The number of Bush’s measures retained, enhanced or adapted by Obama is continuing to grow.
The controversial 287(g) programme is a law passed in 1996 under former president Bill Clinton. It allows local law enforcement agencies to enter into agreements with ICE, the Department of Homeland Security’s Immigration and Customs Enforcement agency.
Under 287(g) police effectively now have the power of federal immigration agents. Earlier in August Homeland Security Secretary, Janet Napolitano, announced the expansion of the widely criticised 287(g) scheme into 11 new locations across the country.
Such agreements under 287(g) have been shown to increase incidents of racial profiling and to single out immigrants for arrest without suspicion of crime.
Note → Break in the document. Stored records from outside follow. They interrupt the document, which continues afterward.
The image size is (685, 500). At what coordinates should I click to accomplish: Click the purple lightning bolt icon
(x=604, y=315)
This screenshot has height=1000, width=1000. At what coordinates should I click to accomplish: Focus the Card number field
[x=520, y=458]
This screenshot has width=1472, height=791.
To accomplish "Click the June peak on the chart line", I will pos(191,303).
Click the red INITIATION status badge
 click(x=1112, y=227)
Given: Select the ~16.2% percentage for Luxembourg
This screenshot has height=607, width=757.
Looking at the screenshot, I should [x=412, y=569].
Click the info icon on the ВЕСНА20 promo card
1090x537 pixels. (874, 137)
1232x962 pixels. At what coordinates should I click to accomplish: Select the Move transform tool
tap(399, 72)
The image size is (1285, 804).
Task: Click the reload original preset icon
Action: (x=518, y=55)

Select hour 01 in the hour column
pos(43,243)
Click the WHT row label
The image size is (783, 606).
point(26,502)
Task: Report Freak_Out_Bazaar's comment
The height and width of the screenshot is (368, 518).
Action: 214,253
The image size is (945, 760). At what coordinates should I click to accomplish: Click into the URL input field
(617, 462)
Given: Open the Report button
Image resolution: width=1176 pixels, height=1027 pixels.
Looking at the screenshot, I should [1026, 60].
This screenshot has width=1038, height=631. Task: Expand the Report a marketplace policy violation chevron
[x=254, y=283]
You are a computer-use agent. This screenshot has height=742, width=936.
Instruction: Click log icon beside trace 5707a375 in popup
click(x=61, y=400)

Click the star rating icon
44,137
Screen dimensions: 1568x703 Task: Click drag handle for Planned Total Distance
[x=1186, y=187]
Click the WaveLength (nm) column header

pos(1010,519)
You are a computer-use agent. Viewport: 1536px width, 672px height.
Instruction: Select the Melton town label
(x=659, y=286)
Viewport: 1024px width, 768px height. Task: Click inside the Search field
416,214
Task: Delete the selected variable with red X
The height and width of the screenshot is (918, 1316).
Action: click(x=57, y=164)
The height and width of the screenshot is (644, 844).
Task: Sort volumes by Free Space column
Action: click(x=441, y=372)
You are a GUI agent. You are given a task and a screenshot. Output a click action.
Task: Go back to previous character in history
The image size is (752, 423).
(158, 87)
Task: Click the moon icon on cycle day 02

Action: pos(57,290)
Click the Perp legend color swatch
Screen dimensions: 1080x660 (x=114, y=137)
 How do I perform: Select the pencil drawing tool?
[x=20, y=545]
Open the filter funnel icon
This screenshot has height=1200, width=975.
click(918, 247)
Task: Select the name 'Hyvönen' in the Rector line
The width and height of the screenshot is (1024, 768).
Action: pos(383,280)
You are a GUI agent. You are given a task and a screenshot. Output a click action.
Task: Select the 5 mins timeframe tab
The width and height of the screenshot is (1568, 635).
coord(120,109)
Freedom has reported before on such abuses by the likes of Maricopa County Sheriff, Joe Arpaio, in Napolitano’s home state of Arizona.
He – despite being under federal investigation – is being invited to continue and increase his participation; and seems likely to be able to worsen his persecution of the Latino community under the auspices of 287(g).
A new participating area, on the other hand, is Morristown, New Jersey. Here, apparently, the chief of police himself didn’t even know that his own agency was being recruited into 287(g).
In response, a community meeting of 150 community members was held in mid-August.
A typical comment was that of one woman, who said: “[I]magine if you’re a victim of domestic violence. If we have this program in Morristown, New Jersey, how can you call the police? Because the police will come, they will deport your husband, even if you don’t want that, and they could even deport you.”
Aarti Shahani is lead author of ‘Local Democracy on ICE’, a report on 287(g) from Justice Strategies, and co-founder of Families for Freedom.
She describes the scheme thus: “[It] turns traffic cops and jail guards into deportation agents. [Bush] turned [287(g)] into an all-out program to recruit law enforcement into the deportation agenda. “Our understanding, those of us who were watching Obama and had hopes in Obama, was that, under Obama, programs like 287(g) would be terminated, because they are driven off of a desire for racial profiling. [P]olice already have the power to arrest people for crimes; that power rests in criminal law. And so 287(g) comes in precisely when you lack reasonable suspicion of a crime … Joe Arpaio has told me, ‘287(g) takes the handcuffs off of law enforcement. That’s why we want it.’”
Obama has announced the expansion of parallel schemes. E-Verify is an electronic system that checks people’s eligibility to work and eliminates undocumented guest workers more easily. Secure Communities gets ICE agents into local jails to identify and deport prisoners without documentation.